Reputation: 4104
Just reviewing some .NET stuff for an interview tomorrow,
MSDN defines the Internal
keyword as follows:
Internal types or members are accessible only within files in the same assembly
But what I cannot seem to find is the definition for an assembly. Is that everything within the same namespace, the same project, or...?
Upvotes: 9
Views: 7523
Reputation: 40818
Assemblies and namespaces are orthogonal. One assembly may contain multiple namespaces and a single namespace may span multiple assemblies. Assemblies are the smallest independently versionable unit of code in the .NET framework. Assemblies define the physical organization of your code (into dll or exe files), while namespaces define the logical organization. A single assembly is a single dll or exe file. A namespace is logical grouping typically based on technology or function. System.Net
deals with networking. System.Text
deals with text manipulation and encodings.

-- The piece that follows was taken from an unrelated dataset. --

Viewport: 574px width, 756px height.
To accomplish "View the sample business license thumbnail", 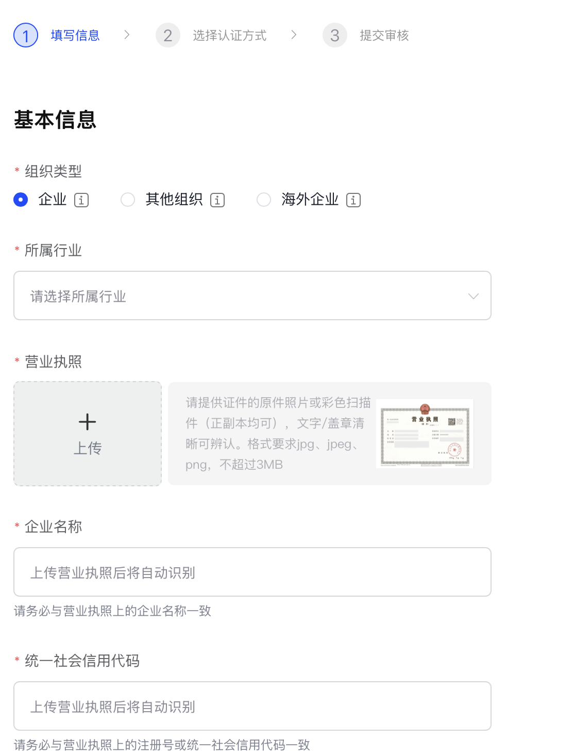I will (425, 434).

Note that I haven't mentioned projects at all. A project is something that is only really relevant to a particular build system. The .NET runtime has no knowledge of projects, per se. Since most people use Visual Studio and MSBuild tools for development and the default is to have a single project output a single assembly, people tend to use the terms project and assembly interchangeably in casual conversation. Other tools like MonoDevelop follow a similar pattern, but there is no rule dictating that a single project must produce a single assembly.
Upvotes: 13
Reputation: 53958
Nope inside an assembly you may have define more than one namespaces. An assembly is the smallest unit of deployment in .NET. It is a collection of your IL code and metadata about you code. It contains a file called Manifest in which all the types that are used in your assembly or referred to are declared. Also there are some other files.
As it is stated more formally in MSDN:
Assemblies are the building blocks of .NET Framework applications; they form the fundamental unit of deployment, version control, reuse, activation scoping, and security permissions. An assembly is a collection of types and resources that are built to work together and form a logical unit of functionality. An assembly provides the common language runtime with the information it needs to be aware of type implementations. To the runtime, a type does not exist outside the context of an assembly.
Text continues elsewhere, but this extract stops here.